A creature that winds up in the whirlpool's center is in big trouble — the swirling, churning land around it proceeds to grind it to a pulp. The hapless creature stops taking nonlethal damage, instead taking 3× that amount as lethal damage per round (treat this as the spell scoring a critical hit with a ×3 damage multiplier). The center of the whirlpool also damages the victim's armor; the armor takes damage equal to ½ of the damage dealt to the wearer. The creature may continue attempting saves or checks to clamber out as described above, but the DC is increased by 10, as the victim is subjected to the full force of the whirlpool's pull. Failure has no major consequences, as the creature is already in the center. Once out of the center of the whirlpool, the creature stops taking lethal damage (and begins taking nonlethal damage), and must continue succeeding on checks/saves to avoid being pulled back into the whirlpool's center.

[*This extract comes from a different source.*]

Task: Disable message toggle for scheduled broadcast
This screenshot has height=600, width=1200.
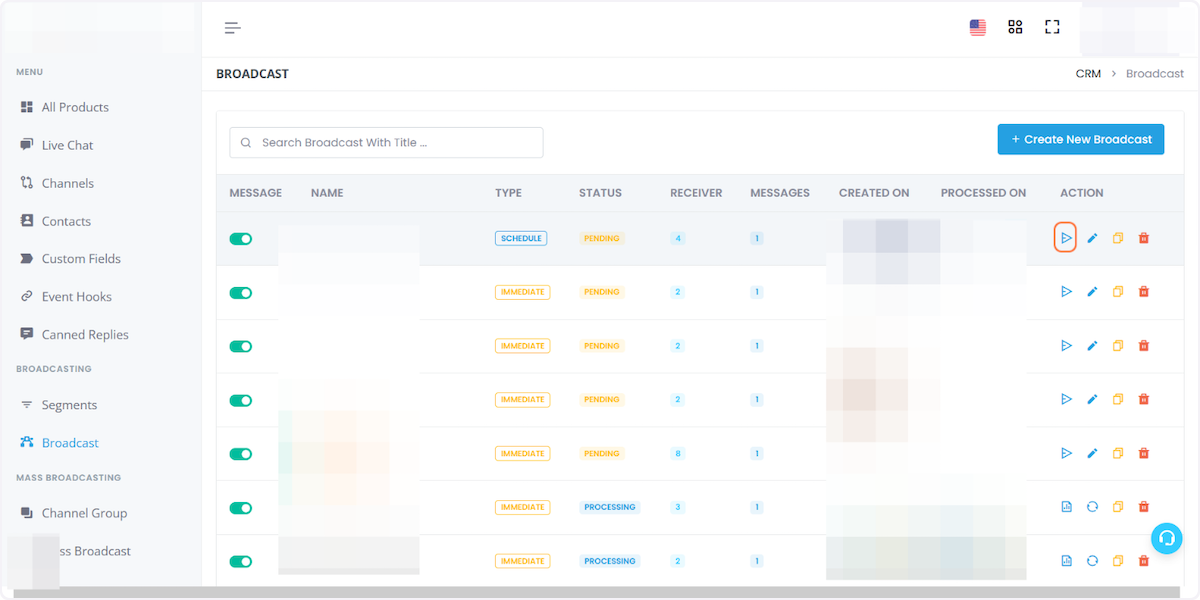Action: [241, 239]

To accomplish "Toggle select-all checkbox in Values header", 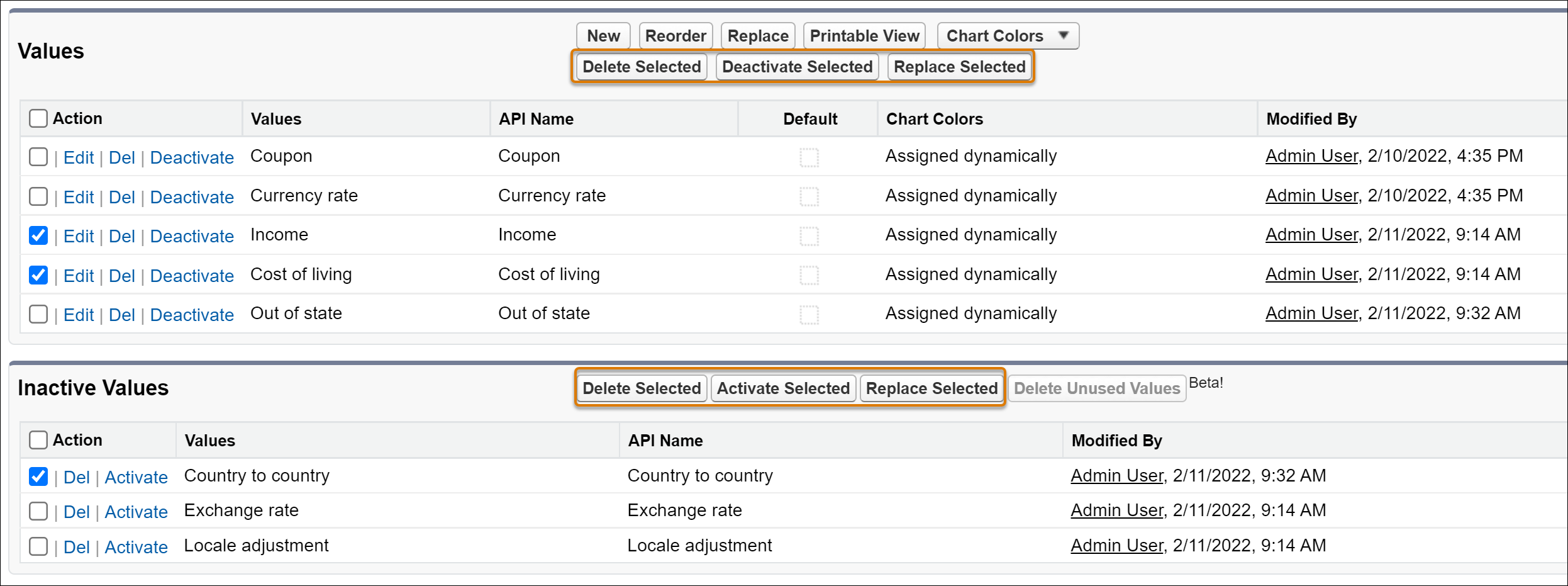I will pyautogui.click(x=38, y=118).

- You're notice I made it magic nonlethal and magic lethal damage subsequently. It's a minor nitpick, but I always feel that magic effects like this should bypass DR/magic. Some of my own opinion seeping through there. Anyway, I cut out the fat. The important part here is "you were taking damage, but now you're taking more damage". Damaging armor is both unnecessary paperwork, unnecessary power, and clunky. Do you know the hp and hardness of your armor? Of course not, because typically armor is immune to sundering (the rare exception being the Bebilith's shenanigans). Also due to power reasons I felt no need to damn them to an eternity in the center, as the need to swim/climb through the 30 foot distance to shore was enough, and if they've ended up in the center the likelyhood is that they've been failing their saves a lot anyway. 30 feet doesn't sound like much, but to a 30 move speed creature trying to swim, they'll probably need to make a successful double move action to get to shore.
Regardless of whether the spell was cast on water or on land, Veles whirl only lasts for one round per caster level. When it ends (including if it's dispelled), the magic fails slowly; the whirlpool slows down and stops over the course of 5 rounds, with each round of slowdown reducing the damage by 1/5 and reducing the DC to escape by 4 (these reductions are cumulative, maximizing at 4/5 less damage and a -20 reduction to the DC 4 rounds after the spell's duration expires). At the fifth round, the spell ends completely. For the water version, the waters calm down, as if a whirlpool was never there to begin with, and creatures that were still stuck in the whirlpool are now free to act. For the land version, the whirlpool collapses in on itself yet again, and the land rises up and folds in on itself to return to its original proportions (unlike move earth, this spell doesn't permanently change the landscape). What happens to creatures at this point depends on what "zone" of the whirlpool they're in, these zones defined by distance from the center in terms of the whirlpool's radius.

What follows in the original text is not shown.